**What you should do**.
Reproduce the data below word for word, every line included.

**Records supplied**.

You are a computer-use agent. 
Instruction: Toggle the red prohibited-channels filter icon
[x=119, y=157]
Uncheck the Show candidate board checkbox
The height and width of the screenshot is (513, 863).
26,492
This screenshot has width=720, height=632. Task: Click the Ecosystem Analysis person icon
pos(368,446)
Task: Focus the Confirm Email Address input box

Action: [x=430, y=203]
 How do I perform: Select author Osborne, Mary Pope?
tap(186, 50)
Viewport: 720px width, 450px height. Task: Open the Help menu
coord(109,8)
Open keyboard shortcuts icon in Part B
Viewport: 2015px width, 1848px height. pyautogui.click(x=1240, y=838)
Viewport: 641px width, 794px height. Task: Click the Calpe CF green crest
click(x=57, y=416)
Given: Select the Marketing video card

**Solution**.
You are a computer-use agent. 
Instruction: Toggle the red prohibited-channels filter icon
[x=119, y=157]
Uncheck the Show candidate board checkbox
The height and width of the screenshot is (513, 863).
26,492
This screenshot has width=720, height=632. Task: Click the Ecosystem Analysis person icon
pos(368,446)
Task: Focus the Confirm Email Address input box

Action: [x=430, y=203]
 How do I perform: Select author Osborne, Mary Pope?
tap(186, 50)
Viewport: 720px width, 450px height. Task: Open the Help menu
coord(109,8)
Open keyboard shortcuts icon in Part B
Viewport: 2015px width, 1848px height. pyautogui.click(x=1240, y=838)
Viewport: 641px width, 794px height. Task: Click the Calpe CF green crest
click(x=57, y=416)
Given: Select the Marketing video card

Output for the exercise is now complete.